Overall, individuals with alcohol use disorder (AUD) who identify as bisexual may be more clinically severe – particularly in terms of having co-occurring drug use and psychiatric disorders – than heterosexual individuals, and perhaps relative to gay/lesbian individuals as well. One possibility is that bisexual individuals may feel they do not “fit” socially, or have difficulty finding a long-term romantic partner, within the conventional “gay or straight?” paradigm in the United States, increasing their day-to-day stress.
From a stress and coping theory perspective, this increased stress, in turn, may put a tremendous strain on their coping resources thereby exacerbating, emotional difficulties (e.g., mood disorder) and maladaptive attempts to cope with those difficulties (e.g., drinking and other drug use). Future studies should examine in greater detail why individuals with alcohol use disorder (AUD) who identify as bisexual appear to be more clinically severe than those who identify as gay/lesbian or heterosexual.
This study also added to previous research showing LGB individuals attend alcohol use disorder (AUD) treatment at higher rates, overall, compared to their heterosexual counterparts.

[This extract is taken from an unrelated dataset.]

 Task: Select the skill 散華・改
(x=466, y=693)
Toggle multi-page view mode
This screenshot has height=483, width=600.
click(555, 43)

Because bisexual individuals, in particular, were more likely to endorse many reasons for not seeking treatment, there may be opportunities to engage an even greater number of these individuals in addiction treatment and recovery support services. However, because they may voice several reasons that make it difficult for them to attend treatment, they may benefit initially from approaches that help address this ambivalence toward change, such as motivational enhancement therapy.

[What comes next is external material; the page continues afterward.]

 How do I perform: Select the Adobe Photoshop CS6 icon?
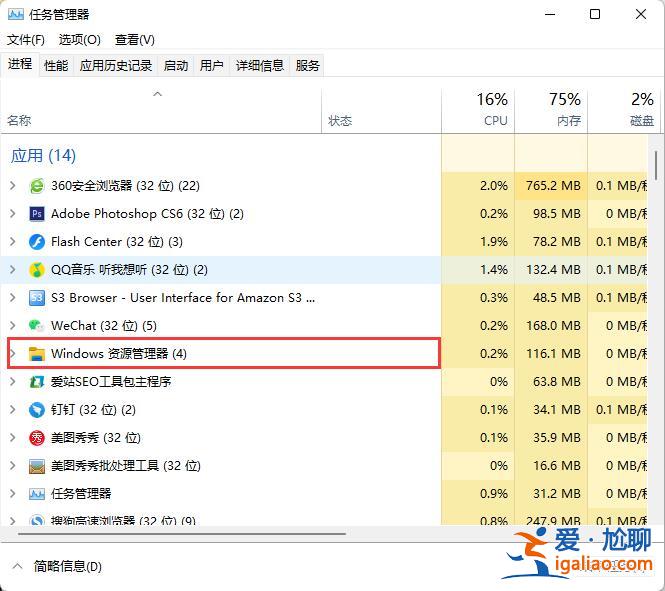coord(37,214)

While the reasons for bisexual individuals’ negative perceptions about treatment engagement and outcomes are not clear from this study, their ambivalence about reducing or quitting drinking may be even more common than is typically the case among those with alcohol use disorder (AUD). Clinical approaches geared to addressing ambivalence, such as motivational enhancement therapy, may be needed initially before interventions geared toward abstinence, such as cognitive-behavioral and/or 12-step facilitation, are implemented.

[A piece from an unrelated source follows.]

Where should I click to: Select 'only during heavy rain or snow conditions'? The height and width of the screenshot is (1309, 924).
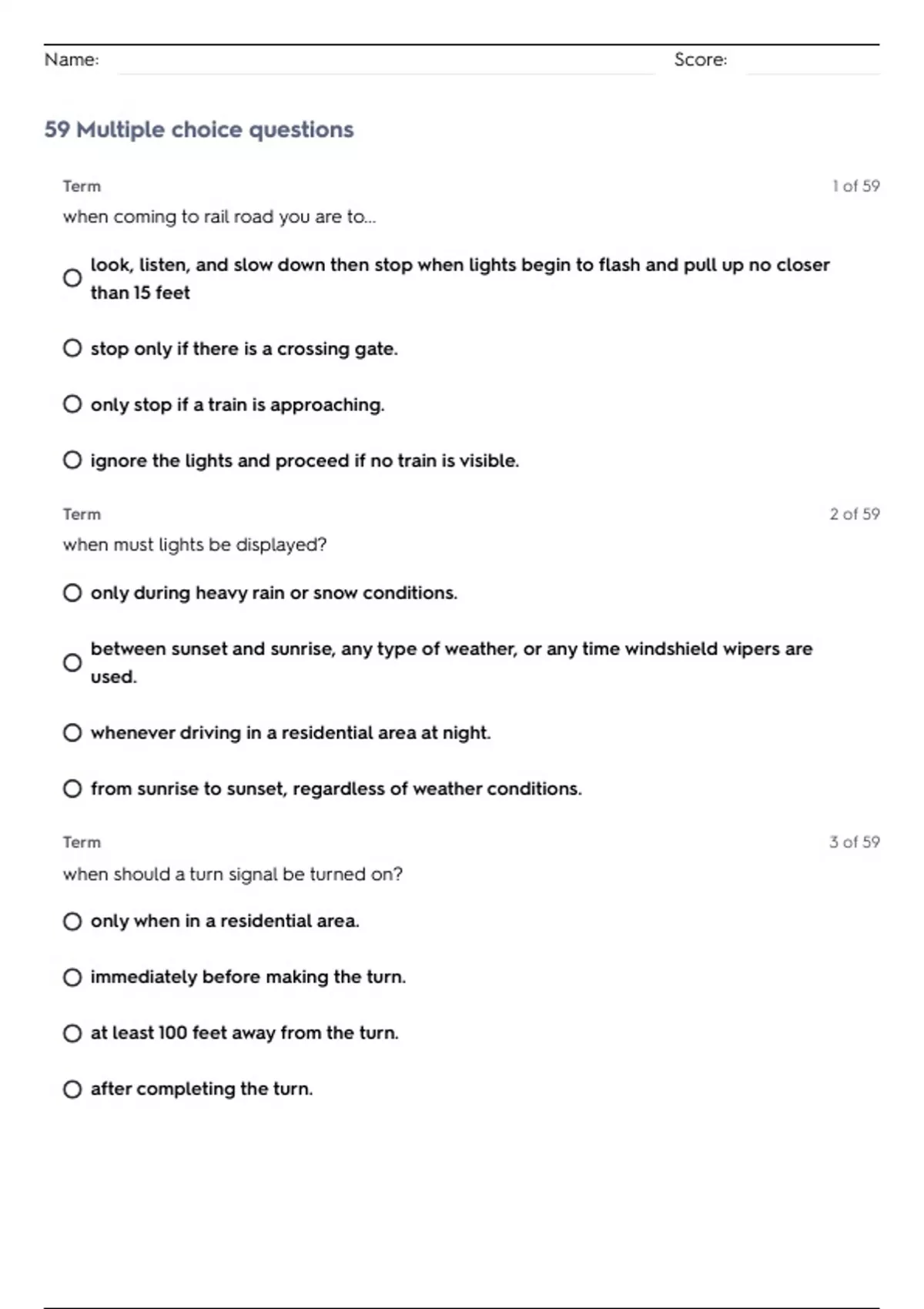[72, 593]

LGB individuals, and those identifying as bisexual in particular, may enter treatment with more complicated clinical presentations, including but not limited to greater likelihood of co-occurring drug and psychiatric disorders.
These data were collected well before the supreme court decision allowing same-sex couples to marry, a law that could increase LGB individuals’ access to health insurance through their spouses’ employment. It will be important, therefore, to examine whether these patterns still hold true today, particularly with respect to help seeking and insurance coverage.
Next steps may also include in-depth qualitative interviews with those who identify as gay/lesbian and/or bisexual to better understand their perceived barriers for help seeking, including the possible unique stigmatization they may face as sexual minorities.
Also, this study examined only a history of treatment engagement. It may be important to investigate whether sexual minorities have different rates of treatment completion, or outcomes, compared to their heterosexually identified counterparts.
In addition, there are programs that cater specifically to the LGBT (lesbian, gay, bisexual, and transgender) community (see here). Although studies that investigate these programs generally suggest they may have added benefit for this group of treatment seekers compared to standard addiction treatment programs (see here), these studies collected retrospective data (i.e., participants were asked to think back on their treatment experience). In order to determine whether these LGBT-specific programs are responsible for participants improved outcomes, future studies may investigate whether sexual minorities with alcohol use disorder (AUD) randomized to these specialized programs have higher rates of treatment completion and better alcohol outcomes compared to those randomized to standard addiction treatment programs.